The Official Program of the First International 300-Mile Speed Classic: Grand Opening of the Kansas City Speedway on September 17, 1922, a dedication by the American Legion of Missouri and Kansas. The program includes local advertisements, a schedule of events, articles on racetrack facilities, and bios of the racers. This includes the headshot and bio of Roscoe Sarles, who died during the race on opening day. The Kansas City Speedway was a wooden racetrack in operation from 1922-1924 near the present-day Bannister Federal Complex at Bannister Road and Troost Avenue.
A panorama of the Kansas City Speedway, a wooden racetrack in operation from 1922-1924 near the present-day Bannister Federal Complex at Bannister Road and Troost Avenue. The entrance to the speedway was located at 91st Street and Holmes Road. The speedway cost $500,000 in 1922 and could host 60,000 people. After two years, it had to be closed as holes in the wooden racetrack became too large to safely race on.
Wide shot of Kansas City Massacre aftermath. This event, also known as the Union Station Massacre, saw the deaths of Frank Nash, an Oklahoma train and bank robber; William J. Grooms, a Kansas City police officer; Frank E. Hermanson, another Kansas City police officer; Raymond J. Caffrey, an FBI specialist; and Otto Reed, the chief of police for McAlester, Oklahoma. Outlaws Vernon Miller, Charles (Pretty Boy) Floyd, and Adam Richetti were attempting to free Frank Nash from law enforcement custody.

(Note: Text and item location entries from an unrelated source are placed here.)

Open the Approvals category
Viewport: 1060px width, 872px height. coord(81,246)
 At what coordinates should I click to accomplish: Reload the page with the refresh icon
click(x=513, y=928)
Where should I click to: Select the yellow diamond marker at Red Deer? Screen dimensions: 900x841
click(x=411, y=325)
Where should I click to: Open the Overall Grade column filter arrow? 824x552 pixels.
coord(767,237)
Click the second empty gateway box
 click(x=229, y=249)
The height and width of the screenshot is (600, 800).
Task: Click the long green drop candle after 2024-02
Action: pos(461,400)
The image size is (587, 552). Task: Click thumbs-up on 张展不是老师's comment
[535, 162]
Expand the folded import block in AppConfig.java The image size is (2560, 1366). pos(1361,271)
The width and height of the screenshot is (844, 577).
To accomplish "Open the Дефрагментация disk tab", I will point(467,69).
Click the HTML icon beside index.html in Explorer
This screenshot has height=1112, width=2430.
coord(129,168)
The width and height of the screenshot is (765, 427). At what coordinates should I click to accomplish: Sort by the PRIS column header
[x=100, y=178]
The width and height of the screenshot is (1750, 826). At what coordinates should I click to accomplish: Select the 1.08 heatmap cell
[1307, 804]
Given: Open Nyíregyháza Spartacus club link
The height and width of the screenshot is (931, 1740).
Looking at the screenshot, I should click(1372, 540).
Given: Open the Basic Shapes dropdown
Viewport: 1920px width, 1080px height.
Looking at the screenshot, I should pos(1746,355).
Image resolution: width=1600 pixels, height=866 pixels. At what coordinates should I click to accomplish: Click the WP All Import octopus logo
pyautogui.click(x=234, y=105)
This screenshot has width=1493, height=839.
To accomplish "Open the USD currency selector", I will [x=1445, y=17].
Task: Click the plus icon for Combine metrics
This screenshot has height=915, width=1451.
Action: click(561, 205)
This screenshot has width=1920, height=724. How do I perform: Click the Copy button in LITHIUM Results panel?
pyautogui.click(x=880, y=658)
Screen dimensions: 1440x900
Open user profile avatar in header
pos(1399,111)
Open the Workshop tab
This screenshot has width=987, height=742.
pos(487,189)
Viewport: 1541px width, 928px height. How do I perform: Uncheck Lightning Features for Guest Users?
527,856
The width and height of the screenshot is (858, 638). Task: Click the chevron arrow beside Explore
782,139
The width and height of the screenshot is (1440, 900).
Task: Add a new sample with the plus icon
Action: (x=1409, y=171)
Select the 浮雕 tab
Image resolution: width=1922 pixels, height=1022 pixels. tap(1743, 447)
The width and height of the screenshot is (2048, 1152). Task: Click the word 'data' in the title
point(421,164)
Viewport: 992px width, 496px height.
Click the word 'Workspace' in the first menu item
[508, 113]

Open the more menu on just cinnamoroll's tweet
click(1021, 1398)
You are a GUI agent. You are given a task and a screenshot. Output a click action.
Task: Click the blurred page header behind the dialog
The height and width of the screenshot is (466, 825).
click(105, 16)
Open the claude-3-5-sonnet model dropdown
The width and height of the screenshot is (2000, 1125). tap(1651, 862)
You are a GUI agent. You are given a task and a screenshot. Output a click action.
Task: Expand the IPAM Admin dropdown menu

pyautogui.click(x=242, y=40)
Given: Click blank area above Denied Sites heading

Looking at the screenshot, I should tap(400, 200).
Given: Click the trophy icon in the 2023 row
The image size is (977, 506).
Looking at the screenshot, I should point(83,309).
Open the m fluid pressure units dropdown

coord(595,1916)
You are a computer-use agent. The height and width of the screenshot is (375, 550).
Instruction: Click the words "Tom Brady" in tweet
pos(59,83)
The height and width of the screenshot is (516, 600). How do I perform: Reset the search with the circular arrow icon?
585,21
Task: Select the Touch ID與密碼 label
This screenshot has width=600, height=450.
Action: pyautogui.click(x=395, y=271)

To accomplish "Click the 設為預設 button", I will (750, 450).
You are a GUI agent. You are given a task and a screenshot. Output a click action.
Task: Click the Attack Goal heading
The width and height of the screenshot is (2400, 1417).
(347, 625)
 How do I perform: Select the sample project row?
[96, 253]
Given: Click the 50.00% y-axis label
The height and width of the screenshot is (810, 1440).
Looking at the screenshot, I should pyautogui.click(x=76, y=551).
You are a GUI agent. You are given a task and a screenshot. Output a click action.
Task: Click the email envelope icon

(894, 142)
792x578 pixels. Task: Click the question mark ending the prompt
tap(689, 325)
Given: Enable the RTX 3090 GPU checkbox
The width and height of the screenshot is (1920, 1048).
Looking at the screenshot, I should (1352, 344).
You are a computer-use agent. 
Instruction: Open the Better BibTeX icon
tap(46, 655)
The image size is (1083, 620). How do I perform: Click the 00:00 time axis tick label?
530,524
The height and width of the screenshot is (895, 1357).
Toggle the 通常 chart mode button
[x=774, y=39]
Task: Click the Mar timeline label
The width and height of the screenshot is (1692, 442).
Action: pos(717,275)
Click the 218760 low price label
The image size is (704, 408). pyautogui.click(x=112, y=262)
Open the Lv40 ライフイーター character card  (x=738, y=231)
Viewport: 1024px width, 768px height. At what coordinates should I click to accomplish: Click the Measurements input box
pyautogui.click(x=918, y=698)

Photograph of the Wheatley-Provident Hospital Dedication on Forest Avenue between 18th Street and 19th Street at 2:30 pm on September 29, 1918. This vantage point faces northwest on Forest Avenue from just 19th Street. Downtown Kansas City, Missouri is pictured in the far background.
Photograph of the Wheatley-Provident Hospital Dedication on Forest Avenue between 18th Street and 19th Street at 2:30 pm on September 29, 1918. This vantage point faces east towards the platform on the western side of Forest Avenue. The hospital is pictured on the left.